[START Supplied material]
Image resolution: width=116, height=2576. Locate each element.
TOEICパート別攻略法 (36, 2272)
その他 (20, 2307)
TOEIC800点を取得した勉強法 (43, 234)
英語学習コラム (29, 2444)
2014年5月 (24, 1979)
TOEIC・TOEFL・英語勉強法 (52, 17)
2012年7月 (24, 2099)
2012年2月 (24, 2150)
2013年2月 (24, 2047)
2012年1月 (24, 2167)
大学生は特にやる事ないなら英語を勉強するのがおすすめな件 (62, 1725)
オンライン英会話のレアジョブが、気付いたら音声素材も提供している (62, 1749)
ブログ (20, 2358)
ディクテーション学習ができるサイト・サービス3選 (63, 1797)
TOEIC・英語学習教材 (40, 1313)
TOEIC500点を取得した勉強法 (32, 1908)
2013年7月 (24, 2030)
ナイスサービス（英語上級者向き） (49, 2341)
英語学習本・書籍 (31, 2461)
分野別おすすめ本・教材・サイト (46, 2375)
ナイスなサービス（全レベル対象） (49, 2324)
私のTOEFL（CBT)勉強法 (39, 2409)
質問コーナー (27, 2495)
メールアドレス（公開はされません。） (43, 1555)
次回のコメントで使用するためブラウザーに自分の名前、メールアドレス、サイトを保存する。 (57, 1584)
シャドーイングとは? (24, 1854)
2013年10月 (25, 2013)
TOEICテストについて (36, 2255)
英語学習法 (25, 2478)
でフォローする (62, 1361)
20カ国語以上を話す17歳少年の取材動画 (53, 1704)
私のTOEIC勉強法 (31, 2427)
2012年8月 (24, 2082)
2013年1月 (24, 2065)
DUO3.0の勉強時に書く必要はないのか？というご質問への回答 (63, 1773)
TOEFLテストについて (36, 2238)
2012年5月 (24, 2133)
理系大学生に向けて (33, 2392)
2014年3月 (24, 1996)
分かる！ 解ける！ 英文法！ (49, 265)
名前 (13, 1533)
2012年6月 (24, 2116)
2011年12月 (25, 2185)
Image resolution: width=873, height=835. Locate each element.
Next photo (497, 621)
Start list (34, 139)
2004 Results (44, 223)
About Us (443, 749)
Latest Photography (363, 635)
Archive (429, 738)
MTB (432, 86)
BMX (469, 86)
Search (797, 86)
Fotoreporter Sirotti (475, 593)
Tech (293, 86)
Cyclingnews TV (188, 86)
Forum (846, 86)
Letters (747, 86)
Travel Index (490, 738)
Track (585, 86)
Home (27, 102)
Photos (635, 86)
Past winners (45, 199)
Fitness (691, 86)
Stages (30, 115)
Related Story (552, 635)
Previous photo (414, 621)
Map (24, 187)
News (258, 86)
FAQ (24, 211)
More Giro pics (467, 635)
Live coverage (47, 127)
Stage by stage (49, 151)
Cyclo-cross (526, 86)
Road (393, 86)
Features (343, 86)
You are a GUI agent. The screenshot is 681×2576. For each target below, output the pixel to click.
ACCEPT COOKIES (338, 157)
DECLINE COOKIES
[END Supplied material]
What the task requires
Write out every line above word for word, from first to last, without leaving anything out.

Exercise response
Image resolution: width=116, height=2576. Locate each element.
TOEICパート別攻略法 (36, 2272)
その他 (20, 2307)
TOEIC800点を取得した勉強法 (43, 234)
英語学習コラム (29, 2444)
2014年5月 (24, 1979)
TOEIC・TOEFL・英語勉強法 (52, 17)
2012年7月 (24, 2099)
2012年2月 (24, 2150)
2013年2月 (24, 2047)
2012年1月 (24, 2167)
大学生は特にやる事ないなら英語を勉強するのがおすすめな件 (62, 1725)
オンライン英会話のレアジョブが、気付いたら音声素材も提供している (62, 1749)
ブログ (20, 2358)
ディクテーション学習ができるサイト・サービス3選 (63, 1797)
TOEIC・英語学習教材 (40, 1313)
TOEIC500点を取得した勉強法 (32, 1908)
2013年7月 (24, 2030)
ナイスサービス（英語上級者向き） (49, 2341)
英語学習本・書籍 (31, 2461)
分野別おすすめ本・教材・サイト (46, 2375)
ナイスなサービス（全レベル対象） (49, 2324)
私のTOEFL（CBT)勉強法 (39, 2409)
質問コーナー (27, 2495)
メールアドレス（公開はされません。） (43, 1555)
次回のコメントで使用するためブラウザーに自分の名前、メールアドレス、サイトを保存する。 (57, 1584)
シャドーイングとは? (24, 1854)
2013年10月 (25, 2013)
TOEICテストについて (36, 2255)
英語学習法 (25, 2478)
でフォローする (62, 1361)
20カ国語以上を話す17歳少年の取材動画 (53, 1704)
私のTOEIC勉強法 (31, 2427)
2012年8月 (24, 2082)
2013年1月 (24, 2065)
DUO3.0の勉強時に書く必要はないのか？というご質問への回答 (63, 1773)
TOEFLテストについて (36, 2238)
2012年5月 (24, 2133)
理系大学生に向けて (33, 2392)
2014年3月 (24, 1996)
分かる！ 解ける！ 英文法！ (49, 265)
名前 (13, 1533)
2012年6月 (24, 2116)
2011年12月 (25, 2185)
Image resolution: width=873, height=835. Locate each element.
Next photo (497, 621)
Start list (34, 139)
2004 Results (44, 223)
About Us (443, 749)
Latest Photography (363, 635)
Archive (429, 738)
MTB (432, 86)
BMX (469, 86)
Search (797, 86)
Fotoreporter Sirotti (475, 593)
Tech (293, 86)
Cyclingnews TV (188, 86)
Forum (846, 86)
Letters (747, 86)
Travel Index (490, 738)
Track (585, 86)
Home (27, 102)
Photos (635, 86)
Past winners (45, 199)
Fitness (691, 86)
Stages (30, 115)
Related Story (552, 635)
Previous photo (414, 621)
Map (24, 187)
News (258, 86)
FAQ (24, 211)
More Giro pics (467, 635)
Live coverage (47, 127)
Stage by stage (49, 151)
Cyclo-cross (526, 86)
Road (393, 86)
Features (343, 86)
You are a GUI agent. The screenshot is 681×2576. For each target below, output the pixel to click.
ACCEPT COOKIES (338, 157)
DECLINE COOKIES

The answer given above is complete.